Coverage by Bhat Dittakavi of Variance.AI on “Intelligent and Self-driving Cloud?” by Joydeep Sama of Qubole India at NASSCOM AI Summit on 23rd June 2017
Joydeep Sen Sama
Can cloud learn itself? Can cloud become smart? Can AI build Self-driving Cloud?
Any cloud challenges can be split into the following 7 areas. I believe AI can help make the cloud intelligent in first five areas. Automation of alerts and troubleshooting, I believe, is something that AI can’t do by itself for now.
1) Server Scaling (Can be automated)
2) Server Configuration (Ability to instantiate a node for work load)
-What machine to use when for what work load?
3) Data Management (Can be automated)
-What indexes to create?
-What datasets to de-normalize?
-What data cubes to pre-create?
-How to leverage analysis that has been done before?
We can automate this.
4) Job Configuration Management (Can be automated)

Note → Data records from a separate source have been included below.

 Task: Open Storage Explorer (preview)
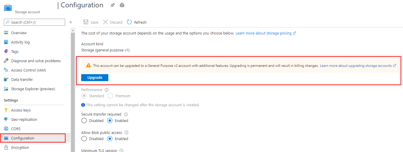[33, 89]
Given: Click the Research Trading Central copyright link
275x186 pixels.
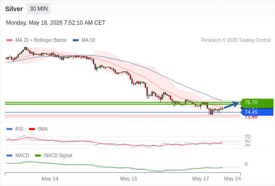Looking at the screenshot, I should click(x=236, y=40).
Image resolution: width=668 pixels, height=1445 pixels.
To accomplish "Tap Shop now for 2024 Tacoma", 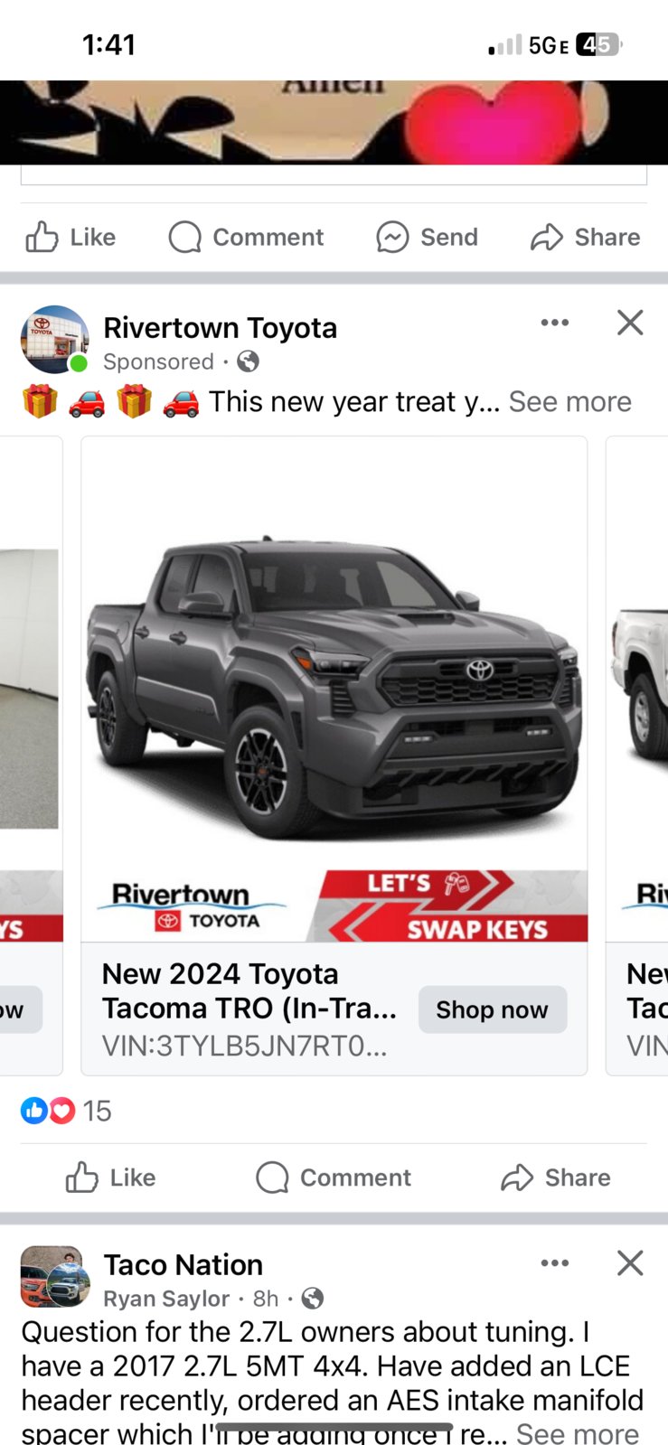I will click(x=493, y=1009).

We have to track the following parameters.
-Thread for executor
-Memory for executor
-Threads for core
-# of reducers (Big fata)
1) Cost models on historical data
2) Continuous exploration of solution space (Patterns keep changing and hence)
We could analyse data base processes across many customers and what SQL tables are joining most frequently. We looked at top k join groups so DBAs don’t have to worry.

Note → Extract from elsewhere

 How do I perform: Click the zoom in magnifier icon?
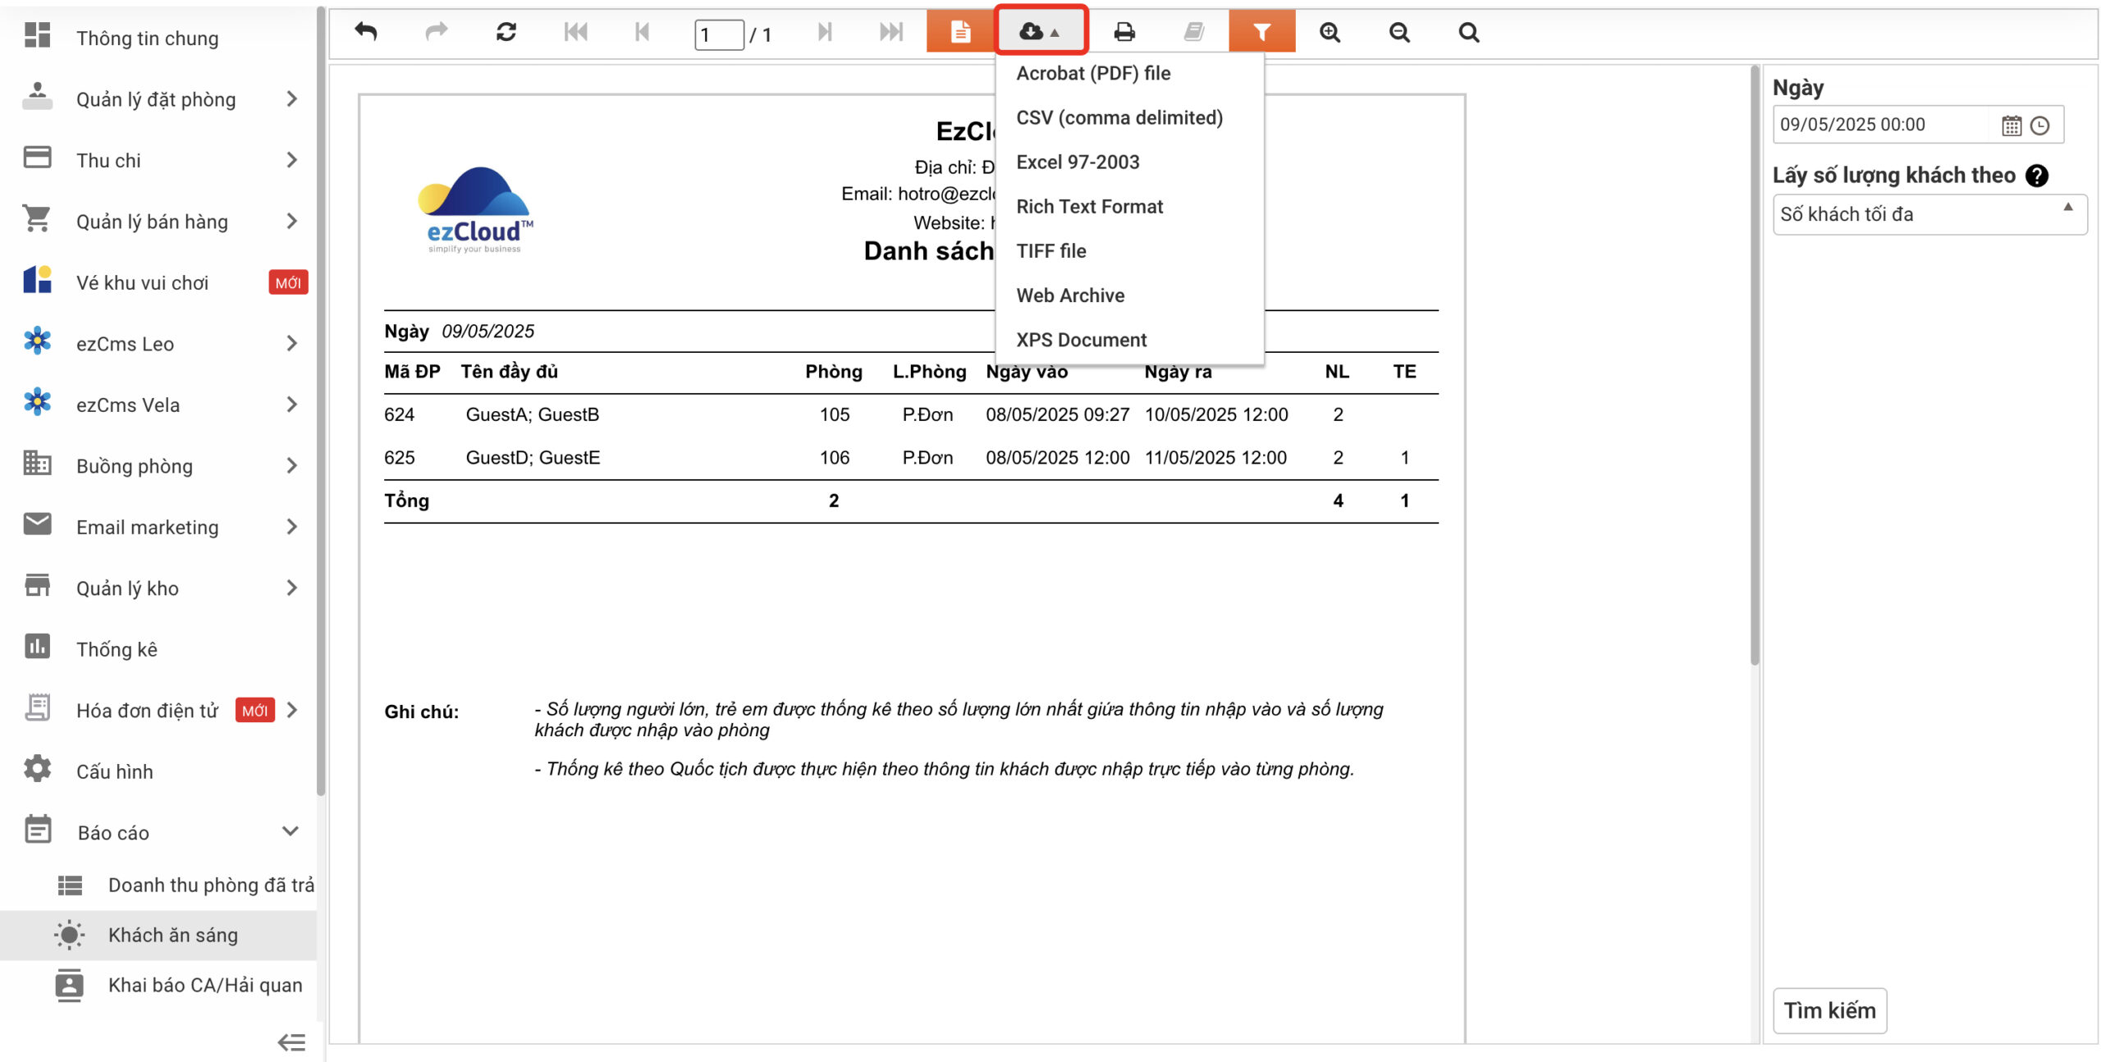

5) User Experience (Easy to automate)
How long will query take? -Forecasting
How to leverage analysis that has been done before? -Query Clustering
If cloud forecasts the time it takes to get the query answered and gives expected turnaround time, user can probably take a coffee break and come back for the results.
6) Altering and Monitoring (Not easy to automate)

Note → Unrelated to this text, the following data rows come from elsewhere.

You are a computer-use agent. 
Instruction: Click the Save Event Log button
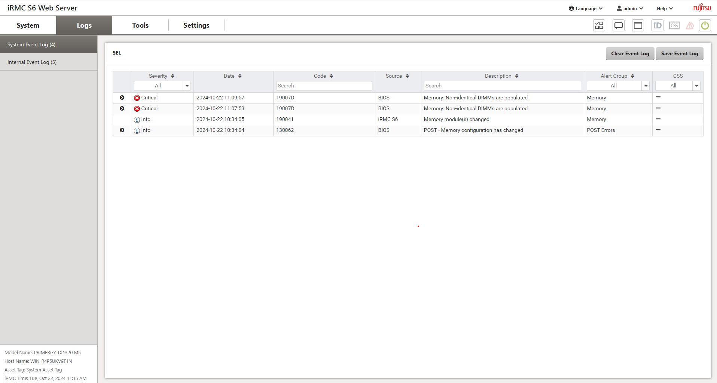pos(679,53)
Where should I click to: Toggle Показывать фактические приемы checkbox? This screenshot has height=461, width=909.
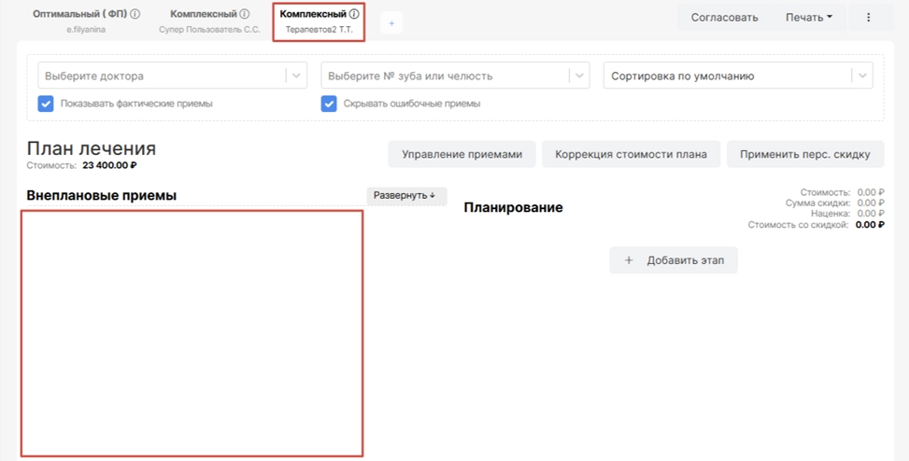click(46, 104)

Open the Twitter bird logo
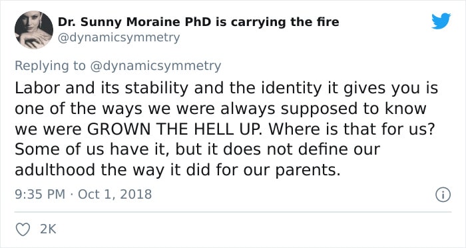[441, 21]
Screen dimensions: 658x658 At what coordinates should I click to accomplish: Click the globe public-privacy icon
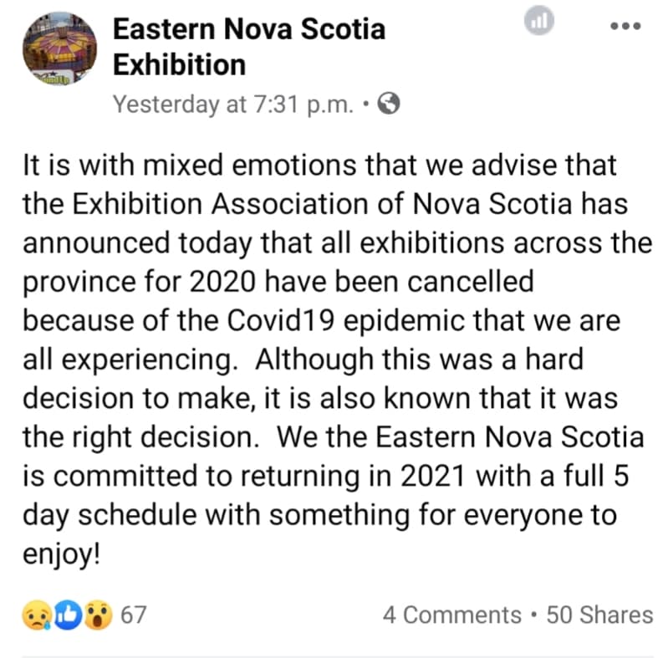389,104
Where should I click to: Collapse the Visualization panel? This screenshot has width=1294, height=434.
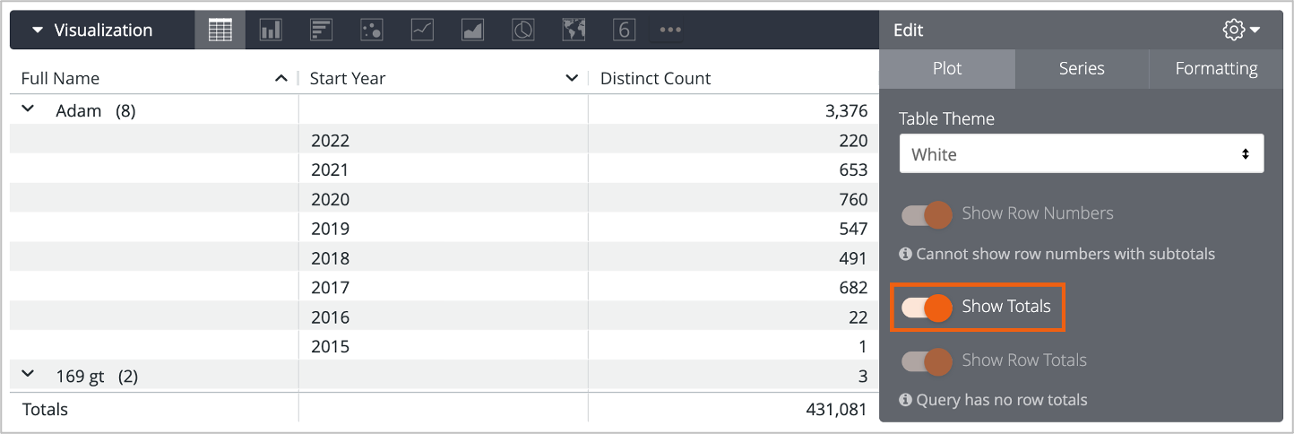coord(38,30)
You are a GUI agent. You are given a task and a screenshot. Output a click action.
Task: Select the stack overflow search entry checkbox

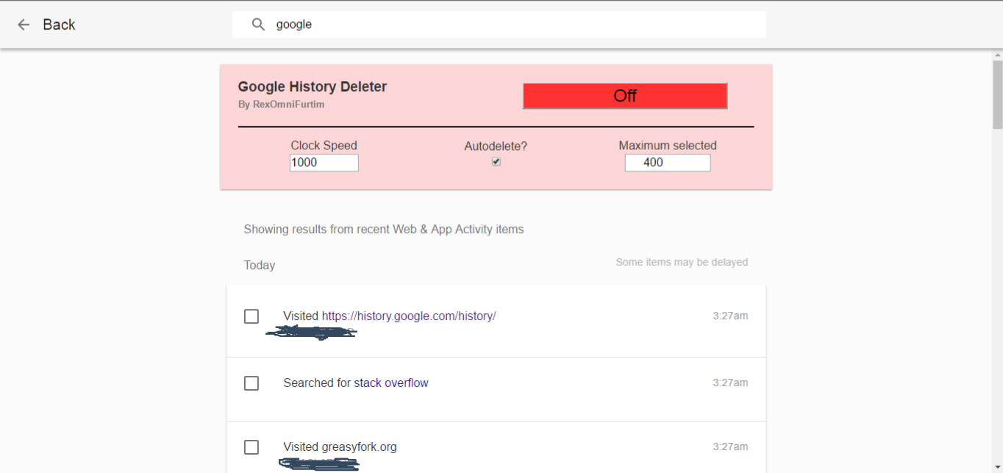(251, 383)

Common Practice: Threshold based alerts
-Right thresholds keep changing
-Too many false positives or false negatives
Need to move to learning based alerts
-Current products are behind the times.
I get an alert and I ignore it as it is not matrrial and self-driving cloud has to see this as some kind of spam, similar to the way email gets classified, and classify alerts and prioritize. I haven’t seen this happening yet.
7) Troubleshooting (Not easy to automate)
Even few humans are able to troubleshooting well as there are layers of systems. There are always situations where data is not captured and domain knowledge is required.
Will AI reduce training opportunities for human More automation means we as humans tend to forget or unequipped. Is it good? Question to ponder.
Q) Who bears the risk of cloud? Vendor or consumer?